G10 FX were almost exclusively in the red, with havens lagging, particularly, the Yen, while Cyclical Currencies for the most part saw modest losses, except for the Aussie, which was flat, as the strong Retail Sales report seen earlier in the week upheld potential downside. Besides the US, EU and Japan, newsflow was fairly thin in the space, as pairs reacted to the US ADP report rather than direct influences. In the immediate vicinity, attention will mainly be concerned on the US data releases on Thursday, as newsflow continues to remain dry elsewhere, bar, UK's S&P Global Services PMI for September (expected unchanged at 52.8); Cable hovers around lows of 1.3246.

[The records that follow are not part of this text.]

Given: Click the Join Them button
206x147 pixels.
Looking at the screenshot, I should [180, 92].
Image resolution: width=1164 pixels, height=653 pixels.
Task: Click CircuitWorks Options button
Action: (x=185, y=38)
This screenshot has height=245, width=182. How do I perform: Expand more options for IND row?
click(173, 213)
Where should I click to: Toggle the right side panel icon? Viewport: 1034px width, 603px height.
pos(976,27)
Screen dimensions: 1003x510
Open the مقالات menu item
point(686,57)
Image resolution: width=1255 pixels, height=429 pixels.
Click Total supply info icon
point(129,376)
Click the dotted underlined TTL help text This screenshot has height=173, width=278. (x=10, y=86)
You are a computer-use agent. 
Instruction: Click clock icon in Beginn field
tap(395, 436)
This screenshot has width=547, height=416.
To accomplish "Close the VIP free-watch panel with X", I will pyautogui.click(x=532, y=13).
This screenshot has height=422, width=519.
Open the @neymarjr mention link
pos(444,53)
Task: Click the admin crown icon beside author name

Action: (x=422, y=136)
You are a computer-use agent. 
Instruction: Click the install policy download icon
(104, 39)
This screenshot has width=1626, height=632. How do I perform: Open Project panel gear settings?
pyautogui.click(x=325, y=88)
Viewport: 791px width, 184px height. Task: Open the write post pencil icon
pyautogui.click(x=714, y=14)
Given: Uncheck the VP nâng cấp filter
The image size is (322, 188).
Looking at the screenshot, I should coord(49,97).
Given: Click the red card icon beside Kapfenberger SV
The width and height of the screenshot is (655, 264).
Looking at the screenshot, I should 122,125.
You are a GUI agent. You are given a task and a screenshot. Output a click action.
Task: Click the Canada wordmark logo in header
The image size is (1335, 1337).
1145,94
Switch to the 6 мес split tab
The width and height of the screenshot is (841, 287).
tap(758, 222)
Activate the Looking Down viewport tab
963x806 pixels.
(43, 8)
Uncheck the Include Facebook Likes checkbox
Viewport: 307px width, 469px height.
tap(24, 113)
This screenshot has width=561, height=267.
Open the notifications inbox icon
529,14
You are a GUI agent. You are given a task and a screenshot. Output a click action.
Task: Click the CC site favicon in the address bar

The Yen was by far the biggest mover in the G10 space, driven by Japan's PM Ishiba seemingly putting to bed for now, the growing hawkish sentiment surrounding himself, namely, "we are not in the environment for an additional rate hike". USD/JPY initial jolt higher on the move, persisted for the remainder of the day, taking the cross from 144.18 (pre Ishiba) to above the 146 handle. The unlikelihood of imminent rate hikes, was highlighted as well by BoJ's Governor Ueda saying markets remain unstable (previously said they will not hike rates when unstable) and Japan's economy is recovering moderately albeit with some weak signs.

EMFX performance versus the buck was mixed; upside was present in the MXN, COP and ZAR, whereas CLP, ILS, JUF, and PLN weakened. Brazilian Industrial Output data M/M was in line, although the Y/Y figure was slightly short of expectations, nonetheless, USD/BRL fell for a second consecutive day. Meanwhile, the NBP maintained the Base Rate at 5.75% as expected, with the Central Bank saying it may intervene in the FX market. Elsewhere, hawkish-leaning remarks from Banxico's Deputy Governor Heath supported the intraday outperformance in the peso (he noted rates should stay above 6-6.% for as long as possible; note, Heath dissented at the last Banxico meeting, voting to keep rates unchanged).